Editor’s Notes

This project has given me a review of my family history, my Mom’s life, and my own childhood. I’ve encountered stories I never knew, stories I had heard but forgotten, and stories I remembered, but with less detail. Some of the stories have caused me to wonder about what exactly happened, what a particular description meant, why a particular word was chosen. These notes are by no means necessary for understanding and enjoying my Mom’s accounts. Rather, they contain my reflections and perspectives, as I might relate them to a friend who had just read the relevant chapters.

Carli Scott

On the Ways

In 1952, my family lived on a boat while our house on Siesta Key was being built. Mom’s introduction of this boat explains:

Bucher had found her in Bradenton a couple of days earlier. He took her out in the Gulf and he put her on the ways to make sure she was sound.

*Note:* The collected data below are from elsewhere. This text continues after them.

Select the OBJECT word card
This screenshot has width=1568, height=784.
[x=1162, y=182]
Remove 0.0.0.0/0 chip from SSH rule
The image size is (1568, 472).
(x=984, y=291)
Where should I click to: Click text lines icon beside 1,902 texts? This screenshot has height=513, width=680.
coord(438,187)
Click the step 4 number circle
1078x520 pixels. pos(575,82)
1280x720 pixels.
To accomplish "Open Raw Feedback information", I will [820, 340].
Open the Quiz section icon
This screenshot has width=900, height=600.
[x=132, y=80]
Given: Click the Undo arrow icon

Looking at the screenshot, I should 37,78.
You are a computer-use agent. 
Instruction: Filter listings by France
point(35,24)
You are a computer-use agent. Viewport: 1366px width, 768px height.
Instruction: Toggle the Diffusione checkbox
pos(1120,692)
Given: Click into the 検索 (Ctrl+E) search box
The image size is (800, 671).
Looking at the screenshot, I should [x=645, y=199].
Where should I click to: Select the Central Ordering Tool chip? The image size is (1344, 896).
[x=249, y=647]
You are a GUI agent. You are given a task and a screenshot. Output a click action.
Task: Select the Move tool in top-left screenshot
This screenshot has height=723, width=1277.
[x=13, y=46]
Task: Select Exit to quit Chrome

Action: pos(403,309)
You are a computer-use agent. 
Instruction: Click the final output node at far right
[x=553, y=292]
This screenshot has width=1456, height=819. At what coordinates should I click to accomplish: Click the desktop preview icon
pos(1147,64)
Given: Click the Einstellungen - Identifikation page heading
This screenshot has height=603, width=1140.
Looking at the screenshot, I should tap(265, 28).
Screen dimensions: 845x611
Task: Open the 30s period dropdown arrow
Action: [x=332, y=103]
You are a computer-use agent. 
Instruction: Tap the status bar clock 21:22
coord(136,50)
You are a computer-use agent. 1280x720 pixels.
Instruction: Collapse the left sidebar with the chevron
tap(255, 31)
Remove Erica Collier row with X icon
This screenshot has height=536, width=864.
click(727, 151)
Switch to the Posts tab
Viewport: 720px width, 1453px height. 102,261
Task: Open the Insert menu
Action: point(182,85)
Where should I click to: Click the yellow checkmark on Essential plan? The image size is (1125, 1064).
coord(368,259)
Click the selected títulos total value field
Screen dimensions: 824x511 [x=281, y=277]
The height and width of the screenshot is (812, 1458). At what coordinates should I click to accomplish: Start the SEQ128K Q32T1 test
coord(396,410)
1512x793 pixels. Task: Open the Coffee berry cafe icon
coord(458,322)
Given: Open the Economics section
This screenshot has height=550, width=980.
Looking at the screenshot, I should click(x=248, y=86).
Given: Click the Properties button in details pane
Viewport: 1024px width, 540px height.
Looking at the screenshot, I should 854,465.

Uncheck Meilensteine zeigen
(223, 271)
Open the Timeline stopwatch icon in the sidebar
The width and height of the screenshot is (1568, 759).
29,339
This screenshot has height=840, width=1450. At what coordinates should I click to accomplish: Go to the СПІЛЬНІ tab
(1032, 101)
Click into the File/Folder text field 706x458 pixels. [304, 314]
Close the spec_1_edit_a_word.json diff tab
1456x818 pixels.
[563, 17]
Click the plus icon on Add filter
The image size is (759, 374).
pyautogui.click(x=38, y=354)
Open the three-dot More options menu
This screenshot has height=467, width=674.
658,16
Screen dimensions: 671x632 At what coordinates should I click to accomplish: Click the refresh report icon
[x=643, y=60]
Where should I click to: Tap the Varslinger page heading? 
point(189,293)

I wondered whether readers who had not grown up around boats and nautical terminology would understand what Mom meant. I got my answer when my stepdaughter Kristin Eukel read the chapter. She thought there must be a typo. Was ways supposed to be waves? After I explained the nautical meaning of on the ways, my husband, Tom Rindfleisch, said that he had never heard that usage of ways either.

[boat]
Boat on the ways (from Los Angeles Fire Department Historical Archive, www.lafire.com)

So for those who are unfamiliar with nautical terminology, the Wikipedia Glossary of nautical terms defines ways as:

The timbers of shipyard stocks that slope into the water and along which a ship or large boat is launched. A ship undergoing construction in a shipyard is said to be on the ways, while a ship scrapped there is said to be broken up in the ways.

So what Mom meant is that my Dad took the boat to a shipyard where she was pulled out of the water and onto the ways. That done, he could walk alongside the ways to get a good look at the hull and verify that it was sound.